The Bengaluru NavaNirmana Party or BNP (ಬೆಂಗಳೂರು ನವನಿರ್ಮಾಣ ಪಕ್ಷ) is an Indian political party, formally launched on 22 September 2019. The party is only focused on the municipal elections in the Greater Bengaluru Area, primarily BBMP.

Founded by residents of Bengaluru, the members of the party include grassroots organizers who have worked in fields of solid waste management, animal welfare, water conservation, wastewater management, clean energy, roads, education, and healthcare.
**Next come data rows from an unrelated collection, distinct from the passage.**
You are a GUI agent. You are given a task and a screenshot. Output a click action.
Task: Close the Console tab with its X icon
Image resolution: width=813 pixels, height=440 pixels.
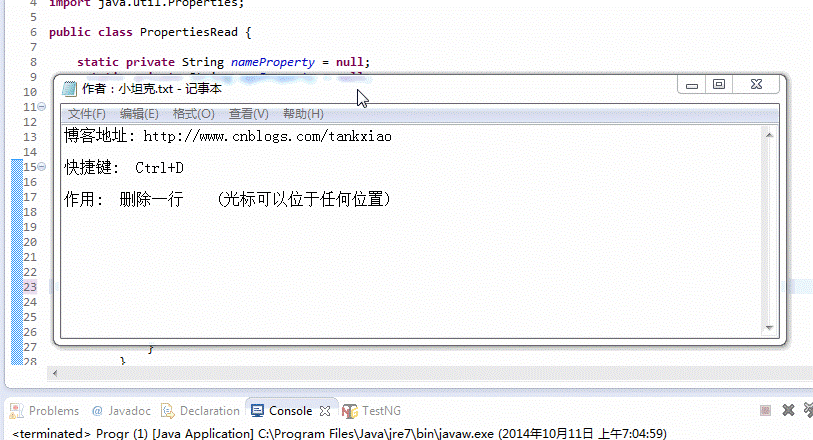click(x=325, y=411)
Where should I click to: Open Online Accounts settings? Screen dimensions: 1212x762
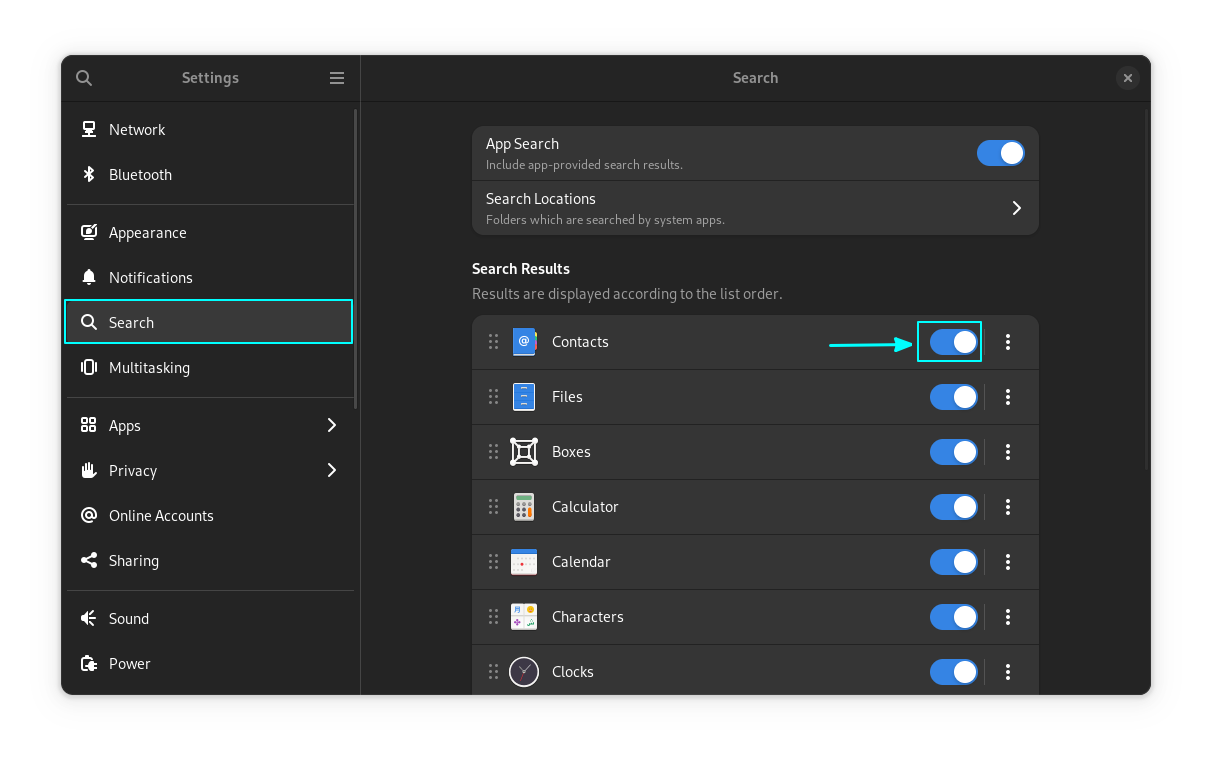(x=161, y=516)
The founder and general secretary of Bengaluru NavaNirmana Party is Srikanth Narasimhan, who is also the founder of Bangalore Apartment Federation (BAF).

== Ideology ==
BNP has no ambitions beyond Bengaluru, and none of its founders are politicians. The party states that it is not personality-driven.

BNP’s motto is “ನನ್ನ ನಗರ! ನನ್ನ ಹೆಮ್ಮೆ! ನನ್ನ ಜವಾಬ್ದಾರಿ!" (My City! My Pride! My Responsibility!)